▶ _Work item_: Update the author biographies by rewriting everything from "Ted Gup, the" down to "and Public Policy.", changing "Doubleday" to "Random House" throughout.

===== Passage for review

Erik J. Dahl retired from the U.S. Navy in 2002 after serving 21 years as an intelligence officer. He is a pre-doctoral fellow at the Belfer Center for Science and International Affairs at Harvard's John F. Kennedy School of Government, and a Ph.D. candidate at The Fletcher School of Tufts University. His dissertation research examines the causes of intelligence failure and success in preventing surprise attacks from Pearl Harbor to 9/11. In September 2008 he will join the faculty of the Naval Postgraduate School in Monterey, California, as an assistant professor of national security affairs.
Ted Gup, the legendary investigative reporter, is the author of Nation of Secrets: the Threat to Democracy and the American Way of Life (Doubleday, 2000) and The Book of Honor: Covert Lives & Classified Deaths at the CIA (Doubleday, 2000). He is the Shirley Wormster Professor of Journalism at Case Western Reserve University. His Nation of Secrets received the prestigious Goldsmith Book Prize from Harvard University's Joan Shorenstein Center on the Press, Politics and Public Policy.

==========
===== Provided records

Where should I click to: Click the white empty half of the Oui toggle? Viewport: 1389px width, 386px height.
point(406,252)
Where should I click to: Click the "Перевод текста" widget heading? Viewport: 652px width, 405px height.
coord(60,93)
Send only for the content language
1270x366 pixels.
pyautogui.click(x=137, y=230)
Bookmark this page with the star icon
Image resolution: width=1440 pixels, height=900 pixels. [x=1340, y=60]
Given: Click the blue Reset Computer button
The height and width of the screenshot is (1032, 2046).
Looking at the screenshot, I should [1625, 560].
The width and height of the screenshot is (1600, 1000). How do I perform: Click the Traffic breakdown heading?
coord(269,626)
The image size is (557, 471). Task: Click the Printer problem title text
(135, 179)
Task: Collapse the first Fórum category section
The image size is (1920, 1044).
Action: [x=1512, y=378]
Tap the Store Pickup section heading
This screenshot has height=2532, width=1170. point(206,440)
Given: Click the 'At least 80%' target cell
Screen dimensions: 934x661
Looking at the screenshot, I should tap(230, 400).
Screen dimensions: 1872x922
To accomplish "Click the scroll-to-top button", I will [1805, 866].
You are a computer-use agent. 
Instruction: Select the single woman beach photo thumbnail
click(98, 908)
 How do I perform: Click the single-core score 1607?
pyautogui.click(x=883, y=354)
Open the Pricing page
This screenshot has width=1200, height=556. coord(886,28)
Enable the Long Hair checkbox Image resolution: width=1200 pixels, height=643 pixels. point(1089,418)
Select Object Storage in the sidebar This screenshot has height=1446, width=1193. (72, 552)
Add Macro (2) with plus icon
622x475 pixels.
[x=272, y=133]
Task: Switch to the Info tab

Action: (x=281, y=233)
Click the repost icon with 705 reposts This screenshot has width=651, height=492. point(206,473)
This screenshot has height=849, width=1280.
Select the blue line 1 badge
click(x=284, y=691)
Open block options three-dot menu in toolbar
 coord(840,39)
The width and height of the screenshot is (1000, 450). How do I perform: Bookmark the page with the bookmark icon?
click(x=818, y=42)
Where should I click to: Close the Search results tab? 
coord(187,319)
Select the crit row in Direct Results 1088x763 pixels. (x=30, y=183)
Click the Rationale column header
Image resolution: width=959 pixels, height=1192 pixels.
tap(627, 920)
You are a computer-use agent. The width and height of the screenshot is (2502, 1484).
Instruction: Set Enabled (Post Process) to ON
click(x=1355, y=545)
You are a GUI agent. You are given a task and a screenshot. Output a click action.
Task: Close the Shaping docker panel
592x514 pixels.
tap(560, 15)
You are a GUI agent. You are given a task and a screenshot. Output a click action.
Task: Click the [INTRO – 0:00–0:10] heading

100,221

==========

▶ _Solution below_:
Ted Gup, the legendary investigative reporter, is the author of Nation of Secrets: the Threat to Democracy and the American Way of Life (Random House, 2000) and The Book of Honor: Covert Lives & Classified Deaths at the CIA (Random House, 2000). He is the Shirley Wormster Professor of Journalism at Case Western Reserve University. His Nation of Secrets received the prestigious Goldsmith Book Prize from Harvard University's Joan Shorenstein Center on the Press, Politics and Public Policy.